Dave Grant

Dave is originally from southwest London. Born to Irish parents, he settled in Co Kilkenny twenty years ago. It was thirty-five years after leaving school that Dave picked up a pencil and paintbrush again. This was down to Dave gaining a place on a higher education art, craft, and design course through VTOS Waterford. For Dave, this became a stepping-stone into further third level education. Dave went on to complete a four-year BA (Hons) degree in Visual Arts at the Southeast Technological University as a mature student. Dave started his degree course producing paintings of traditional landscapes and still life. Dave then progressed into producing sculptures after being introduced to the workshop at SETU. Here Dave was shown how he could incorporate welding metal rods, which was a perfect medium for building frames and 3D sculptures, into his artwork. The sculptures that Dave went on to produce were also his first attempt in the abstract style. In addition to his success in third level education, Dave’s paintings have also been published twice in the literary journal ‘The waxed Lemon.’ and also achieved first place in the adult painting section in the 2019 Iverk show Piltown.

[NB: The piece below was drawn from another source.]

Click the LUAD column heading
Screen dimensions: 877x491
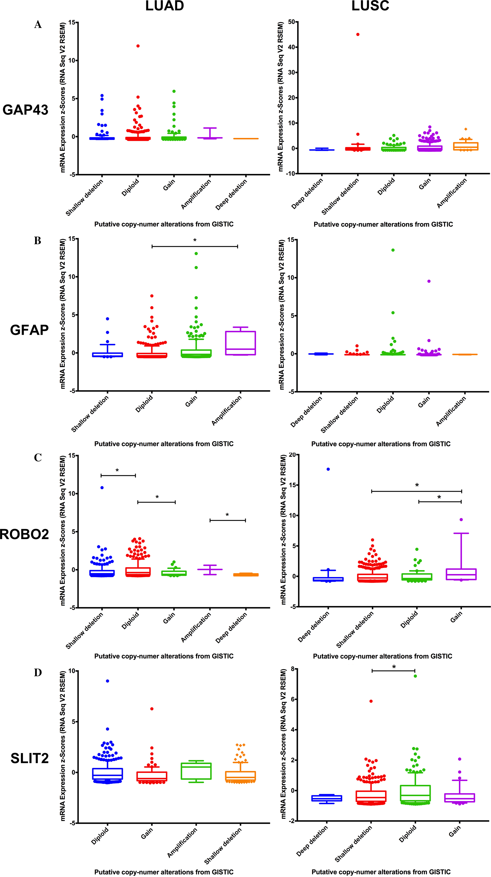(164, 6)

This was my final year project at college and has taken its starting point from my lifelong interest in our environment and how humans contribute to the increasing crisis that is unfolding before us. Having grown up in the mega city of London and now living in rural Ireland, my interests in the use and abuse of our environment cannot be underestimated, from the disappearance of many of our native species to the increasing pollution of our rural town lands through urban sprawl and mismanagement of farmland.

 

My work has developed from an interest in traditional fine arts materials. I started this project exploring different methods of working, with the final work taking on the form of welded steel and found materials in an attempt to make visual the current discourse around our role in the decline of our lived spaces. The sculpture represents my research into microscopic forms and how these often unseen and unconsidered plastic pollutants (Nurdles) have become an everyday deluge within both our daily lives and most concerningly within our very DNA.

 

Nurdles or pre-production plastics are tiny pellets that are shipped round the world, 230,000 tonnes are spilled into the oceans every year to be washed up on pristine beaches in every corner of the world. One of the main dangers with these micro-plastics is the fact they tend to soak up other pollutants around them so become extremally poisonous. They are then eaten by animals mistaken for food thus enter the food chain, disturbing facts these nurdles have been found in the deepest location on earth the Mariana Trench, and the highest Mt. Everest and even in human blood, food for thought.